Evaluation of different primers of the 18S rRNA gene to profile amoeba communities in environmental samples

Abstract

Amoeboid protists, an assemblage of organisms belonging to different phylogenetic lineages, have drawn increasing attention due to their crucial ecological roles in various environments and their potential health risks. Currently, 18S rRNA gene sequencing is widely applied for the detection of amoebae. However, it is not clear which is the best primer pair for 18S rRNA gene amplification in amoebae. This study compared the four most commonly used primer pairs for revealing the diversity, composition, core species, and community assembly processes of amoebae in water and sediments. We found that the choice of primers artificially influences the detection of community composition of amoebae.
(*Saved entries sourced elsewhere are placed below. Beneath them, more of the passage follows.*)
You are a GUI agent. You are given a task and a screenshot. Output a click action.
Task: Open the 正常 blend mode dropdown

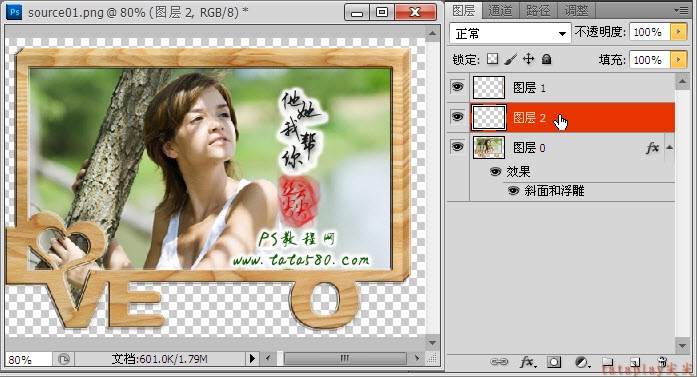510,33
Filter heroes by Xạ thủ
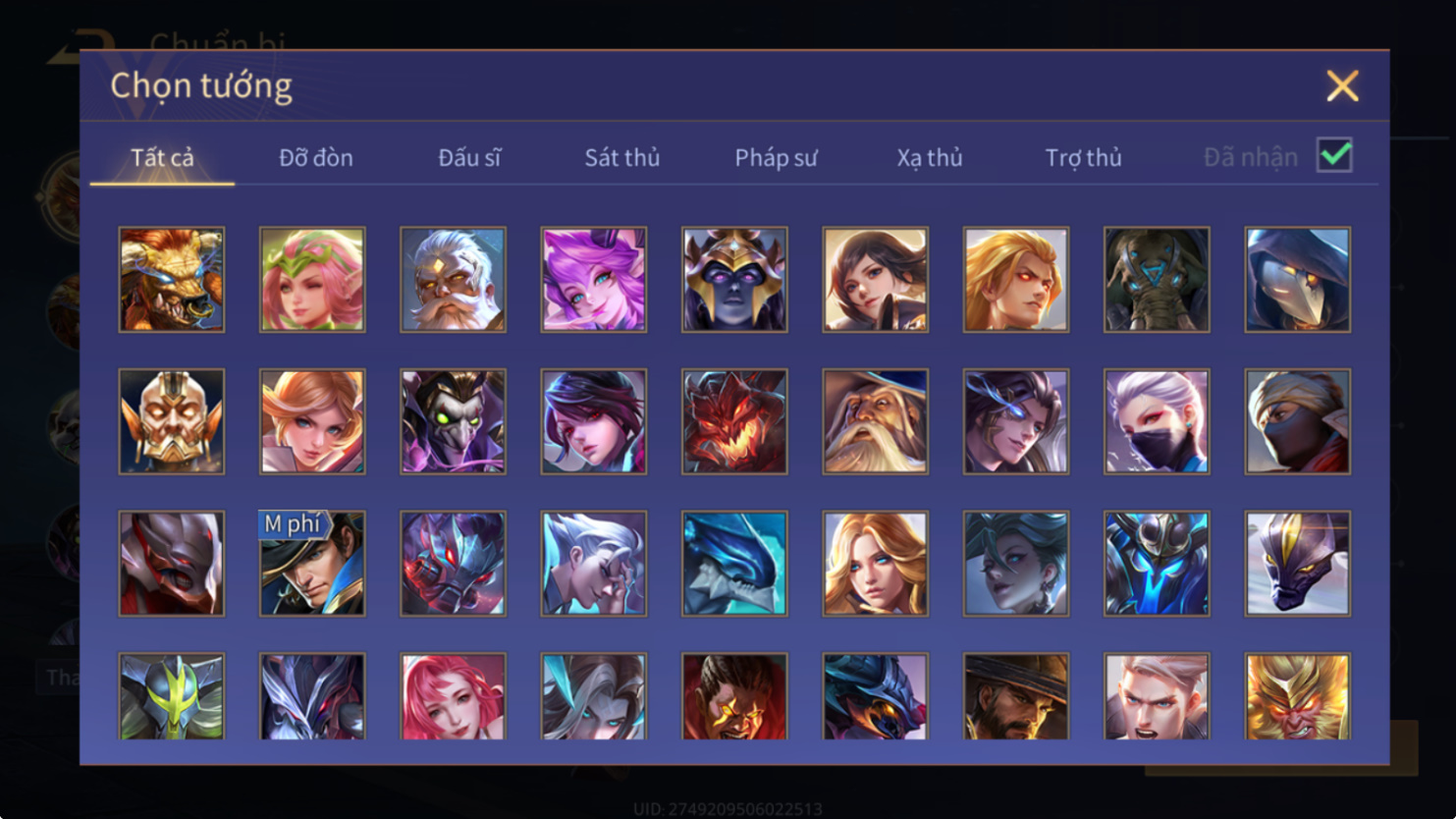 [929, 157]
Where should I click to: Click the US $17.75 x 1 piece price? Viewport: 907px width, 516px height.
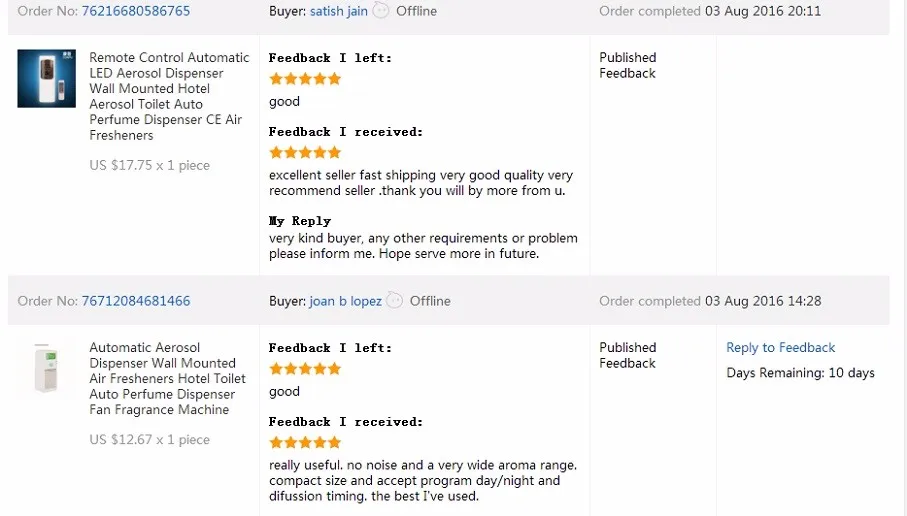[149, 165]
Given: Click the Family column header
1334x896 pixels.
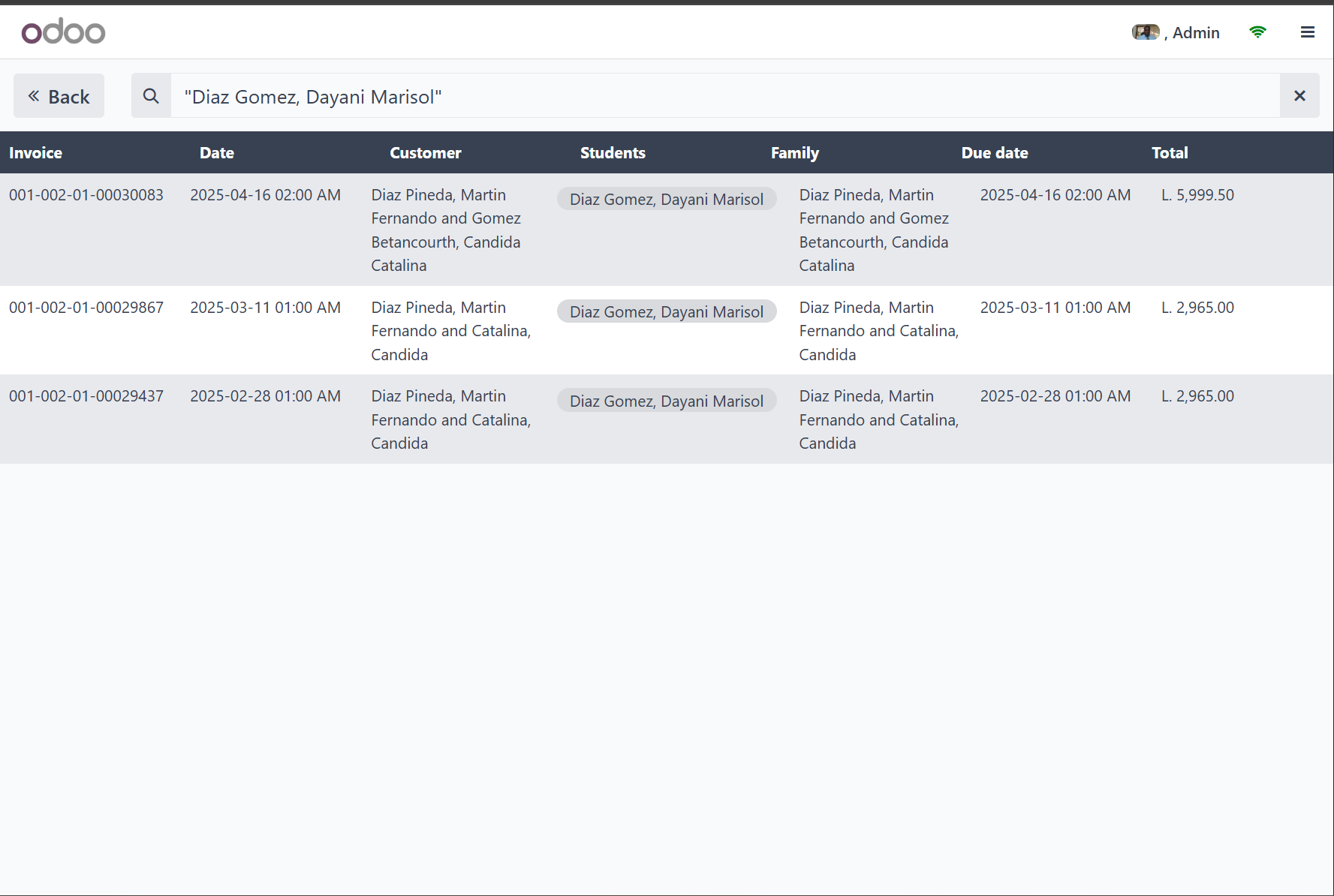Looking at the screenshot, I should (794, 153).
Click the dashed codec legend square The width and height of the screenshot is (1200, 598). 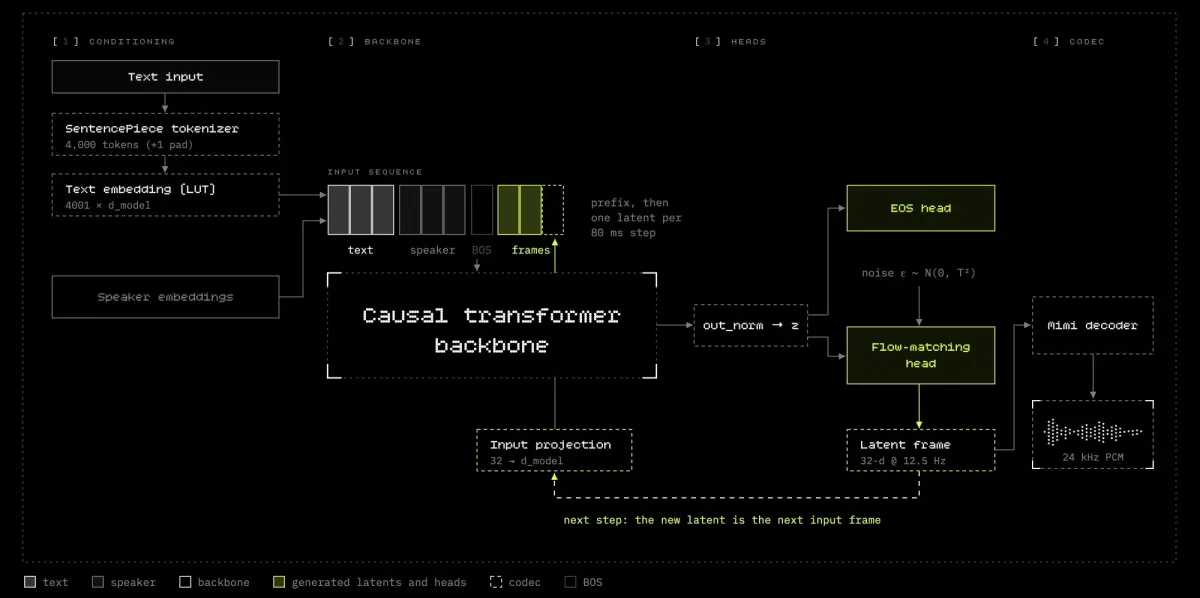496,582
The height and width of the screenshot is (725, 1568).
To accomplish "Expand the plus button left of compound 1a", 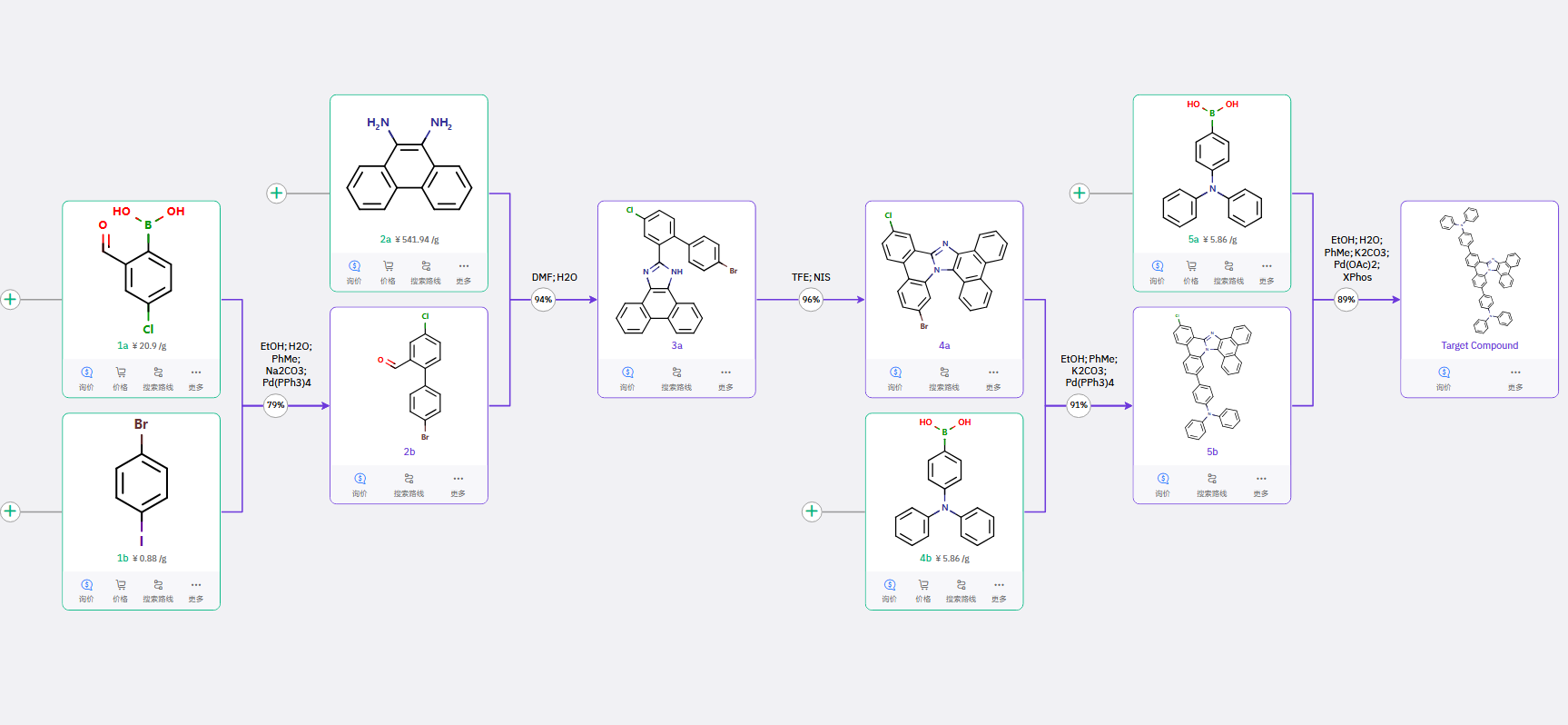I will pyautogui.click(x=10, y=299).
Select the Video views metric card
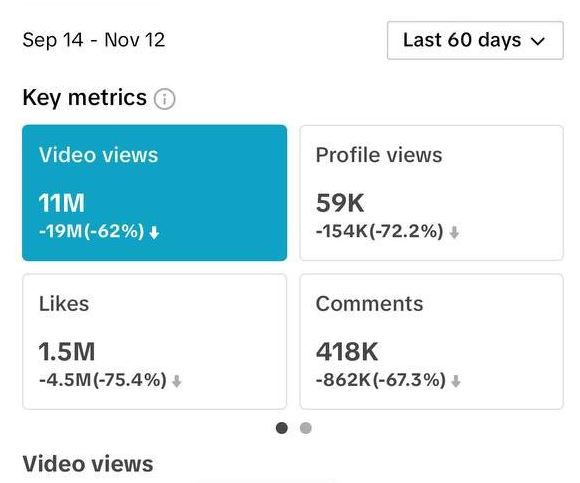This screenshot has height=483, width=580. pyautogui.click(x=155, y=193)
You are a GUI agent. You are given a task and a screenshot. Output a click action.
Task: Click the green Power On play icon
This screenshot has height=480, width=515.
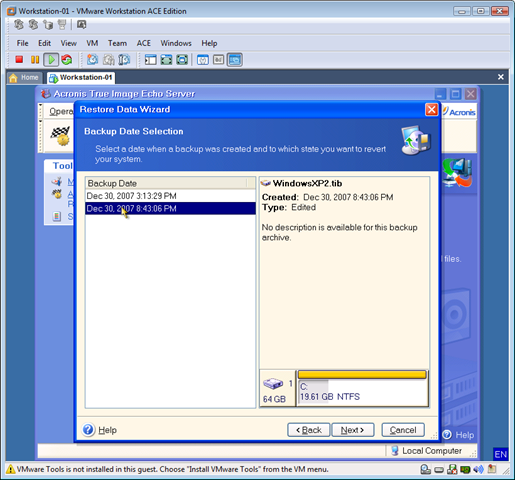(51, 60)
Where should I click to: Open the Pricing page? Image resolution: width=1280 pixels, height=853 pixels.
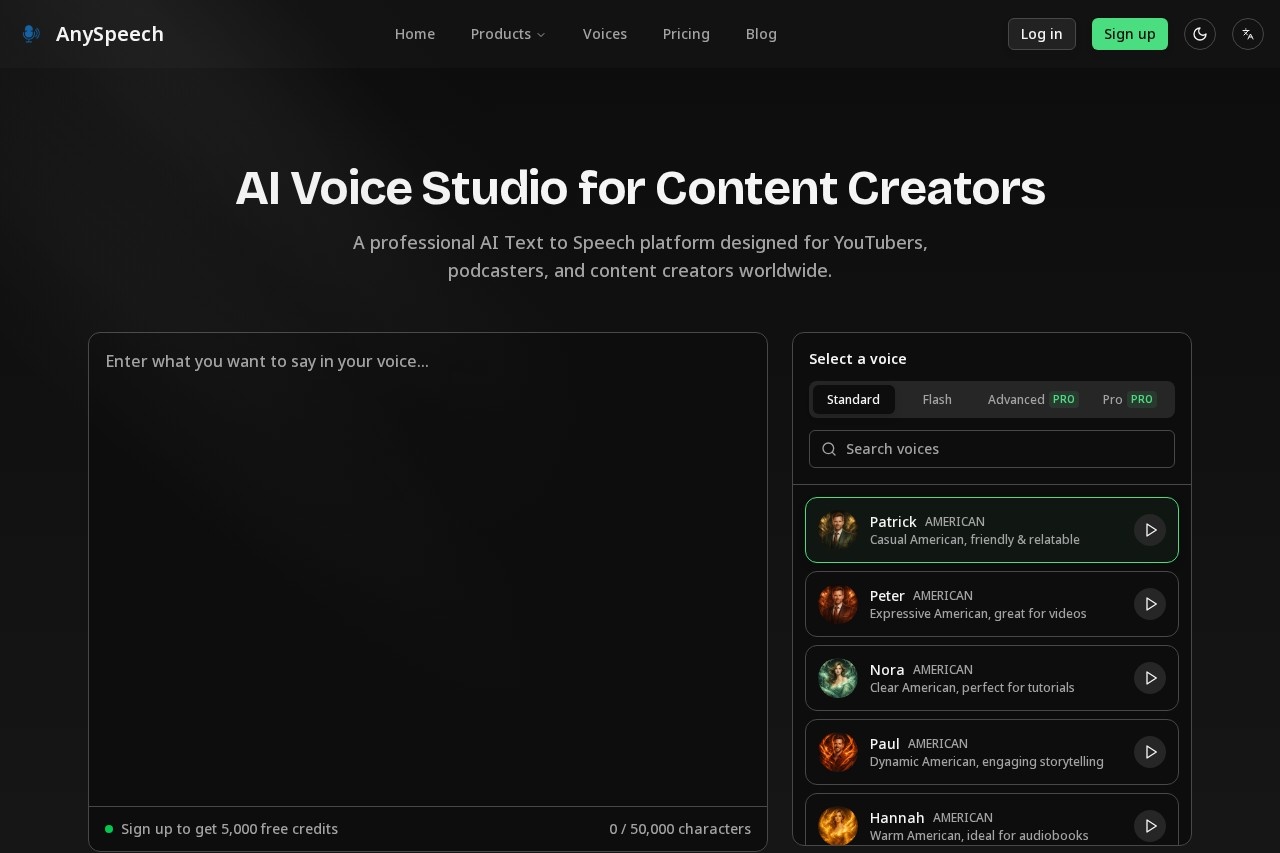(686, 34)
We also found that short-read fragments may lead to mismatches in taxonomy and were not suitable for phylogenetic analyses. In contrast, full-length primers could detect the highest number of amoeba lineages and annotate 80% of reads belonging to amoebae to known species. However, full-length primers did not detect as many amoeba species as V4 primers. Moreover, we showed that beta diversity and community assembly determination were largely unaffected by primer choice, but different primers could influence our interpretations of the ecological process underlying stochasticity and determinism. This study indicates that full-length read sequencing and V4 region Illumina sequencing are suitable for profiling amoeba diversity in the environment.